START Material for this exercise

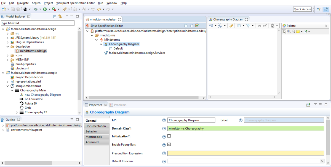Click inside the Id input field
331x167 pixels.
pyautogui.click(x=191, y=120)
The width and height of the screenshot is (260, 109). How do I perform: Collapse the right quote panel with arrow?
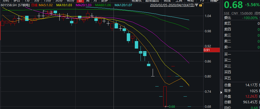tap(221, 92)
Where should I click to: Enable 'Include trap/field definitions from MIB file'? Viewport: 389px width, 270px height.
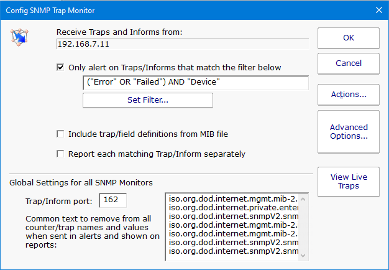point(60,133)
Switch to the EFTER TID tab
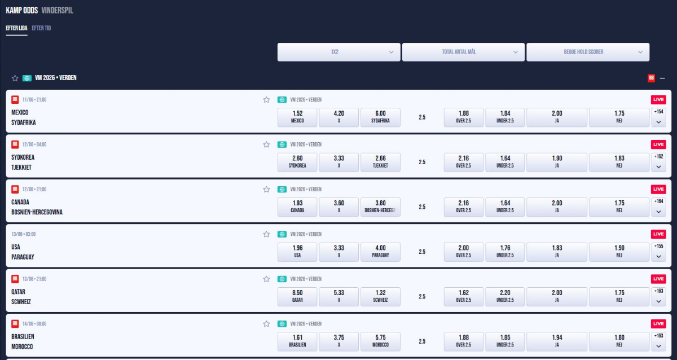The height and width of the screenshot is (360, 677). (x=42, y=28)
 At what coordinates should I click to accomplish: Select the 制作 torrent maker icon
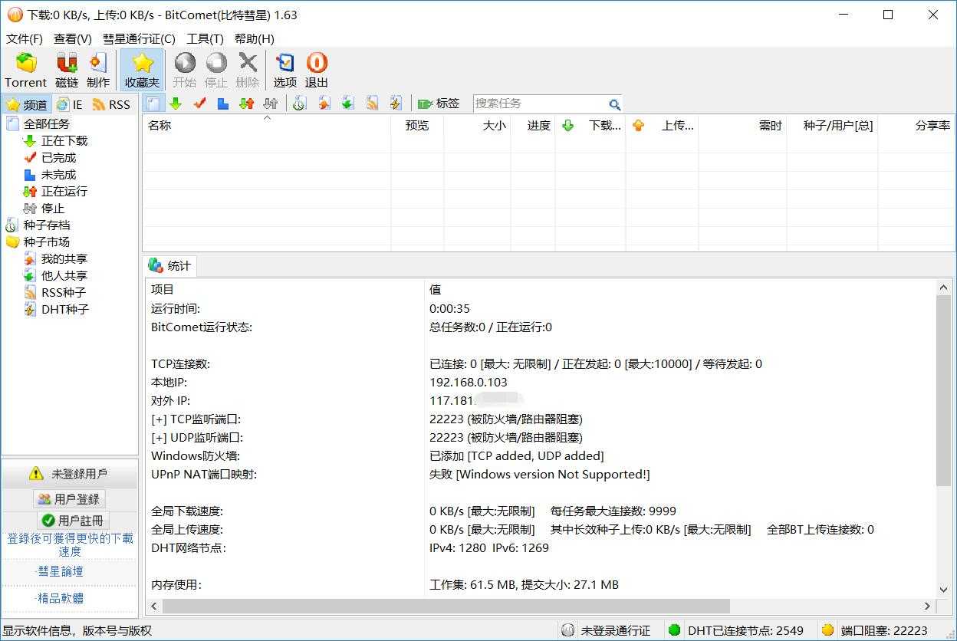pos(98,69)
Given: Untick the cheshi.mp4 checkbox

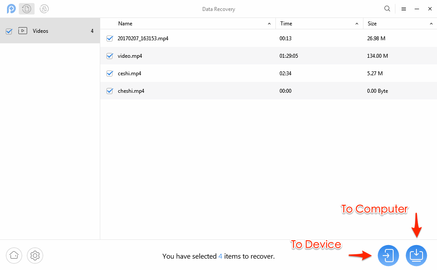Looking at the screenshot, I should 110,91.
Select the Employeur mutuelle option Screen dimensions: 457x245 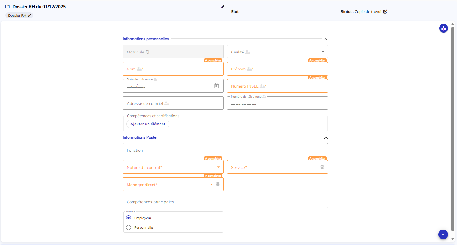click(x=129, y=218)
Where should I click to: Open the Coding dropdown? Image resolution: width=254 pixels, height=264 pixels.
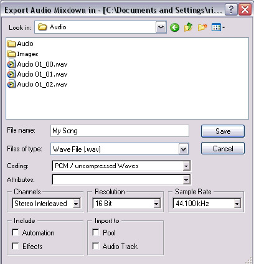[x=186, y=166]
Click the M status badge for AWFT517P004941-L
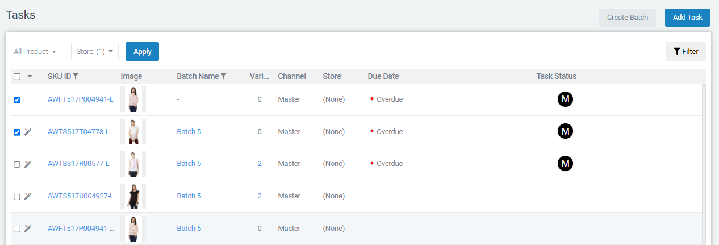 (565, 99)

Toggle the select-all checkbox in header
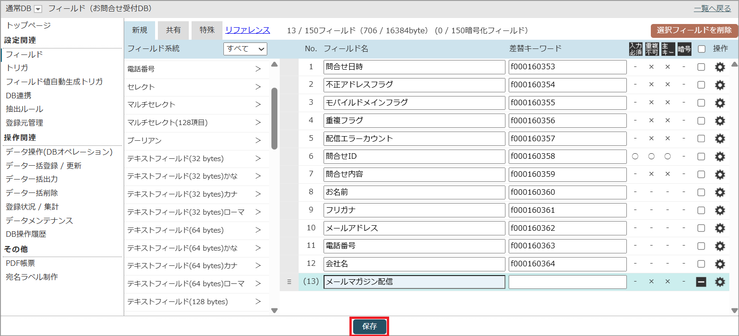[x=702, y=49]
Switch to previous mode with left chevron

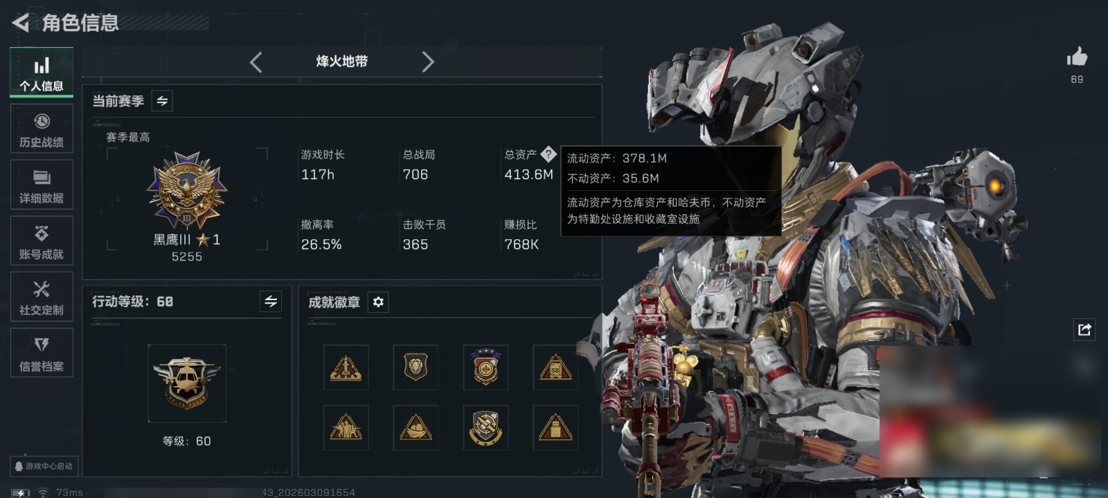(x=256, y=62)
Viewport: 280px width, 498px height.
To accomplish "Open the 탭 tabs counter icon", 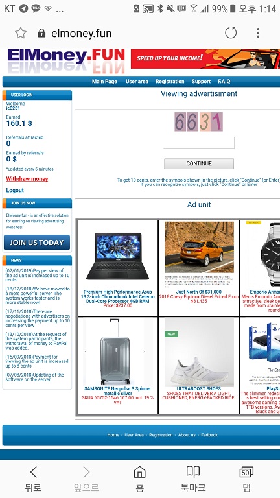I will [x=246, y=472].
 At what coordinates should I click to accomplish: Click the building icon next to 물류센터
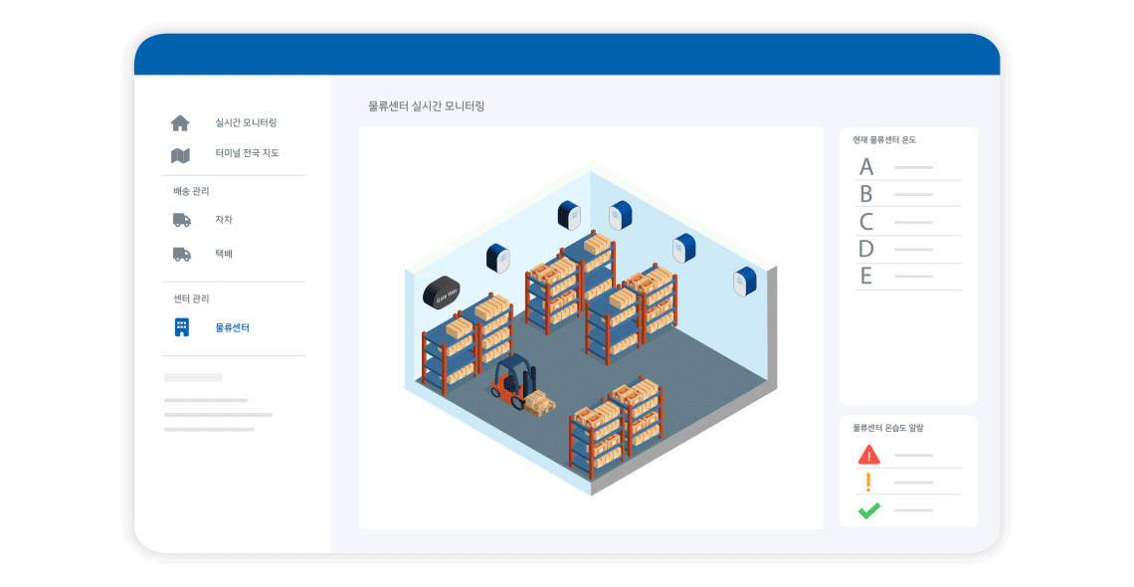point(180,324)
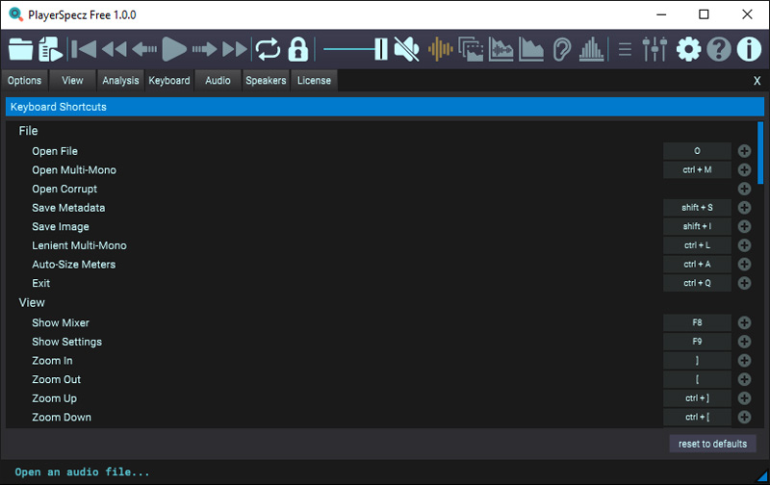
Task: Toggle the padlock icon in toolbar
Action: tap(297, 48)
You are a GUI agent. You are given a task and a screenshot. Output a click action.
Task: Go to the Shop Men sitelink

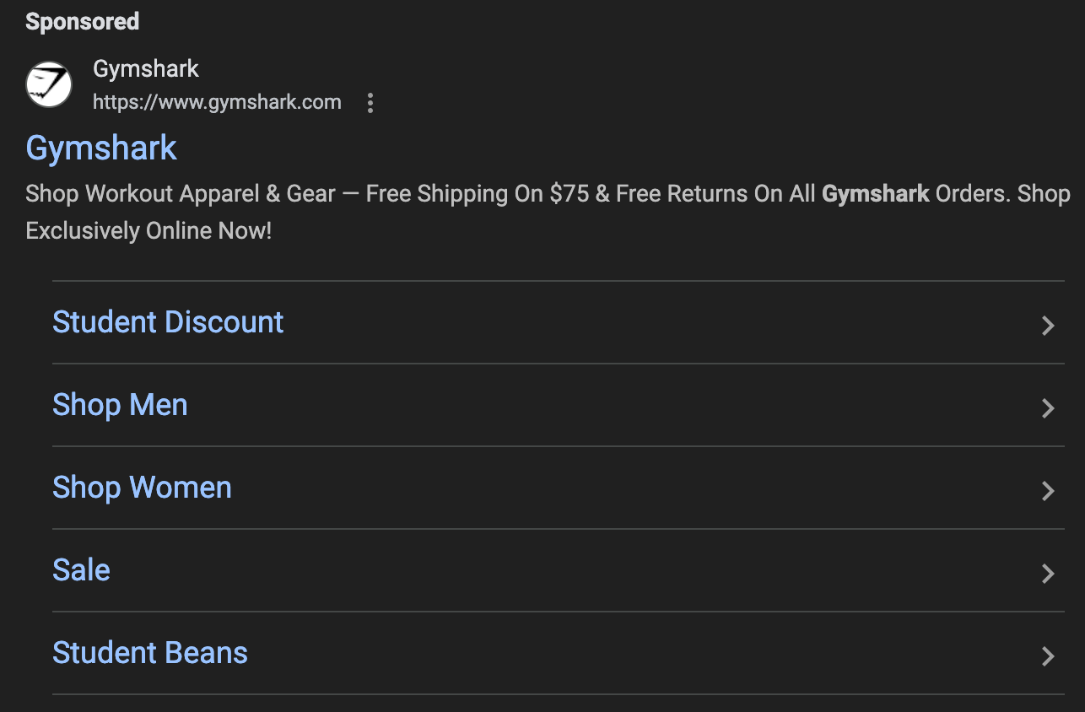point(120,405)
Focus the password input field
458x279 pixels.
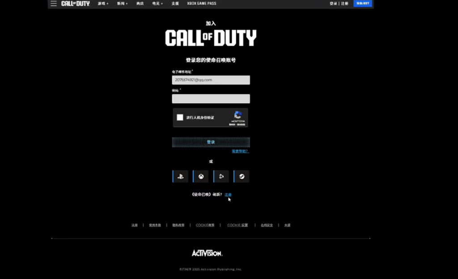point(211,99)
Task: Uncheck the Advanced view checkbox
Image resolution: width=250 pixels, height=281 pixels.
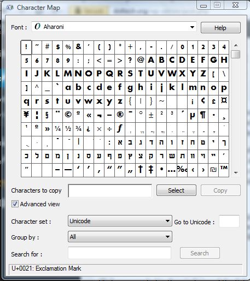Action: tap(15, 204)
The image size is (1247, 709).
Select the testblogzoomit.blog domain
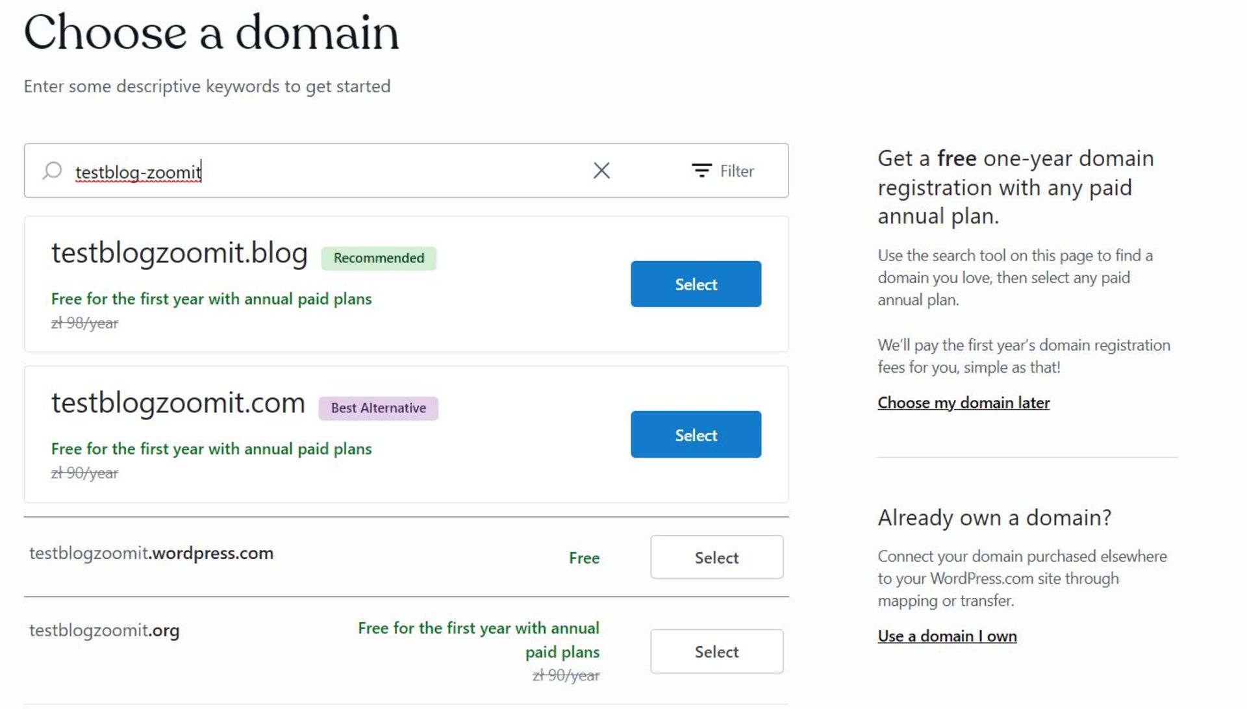point(696,284)
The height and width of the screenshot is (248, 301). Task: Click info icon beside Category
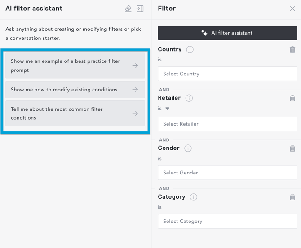[193, 197]
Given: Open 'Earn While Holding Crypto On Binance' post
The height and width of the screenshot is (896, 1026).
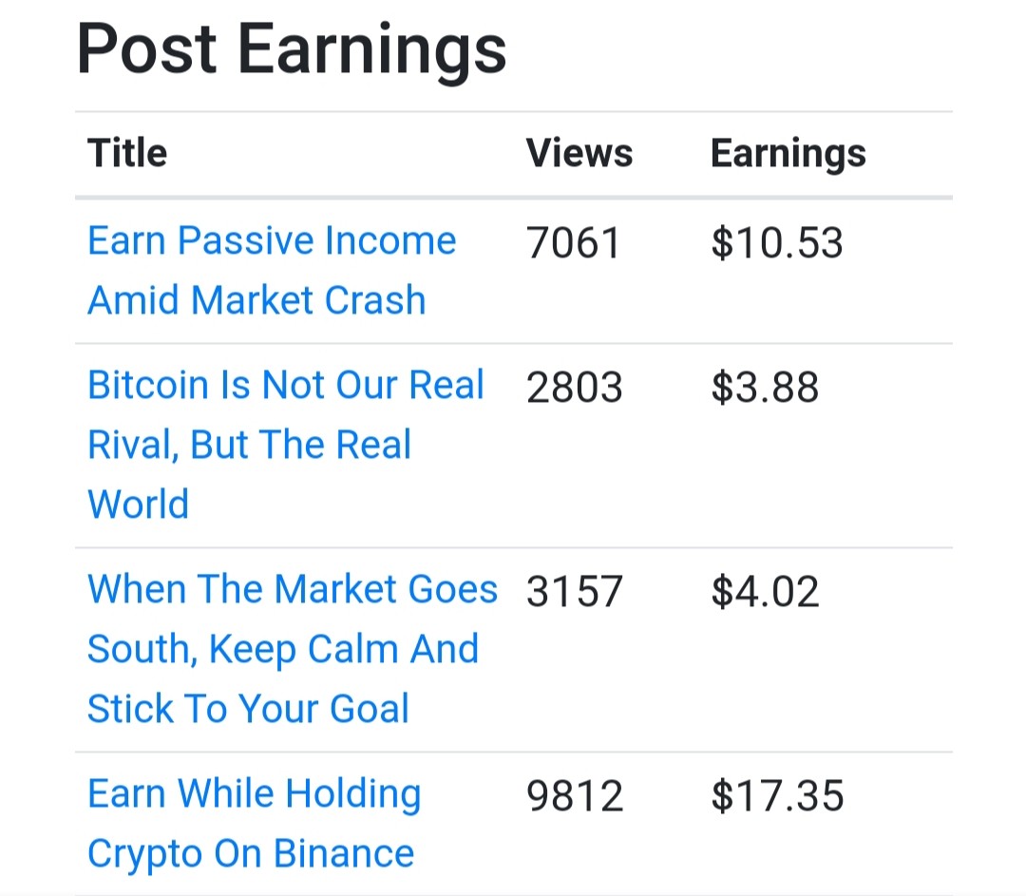Looking at the screenshot, I should pyautogui.click(x=254, y=823).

END Material for this exercise

What is needed: Everything from the line containing "Given: Open 'Earn" to the last line of the records above should be reproduced exactly, except the pictures.

Result of the exercise:
Given: Open 'Earn While Holding Crypto On Binance' post
The height and width of the screenshot is (896, 1026).
Looking at the screenshot, I should pyautogui.click(x=254, y=823).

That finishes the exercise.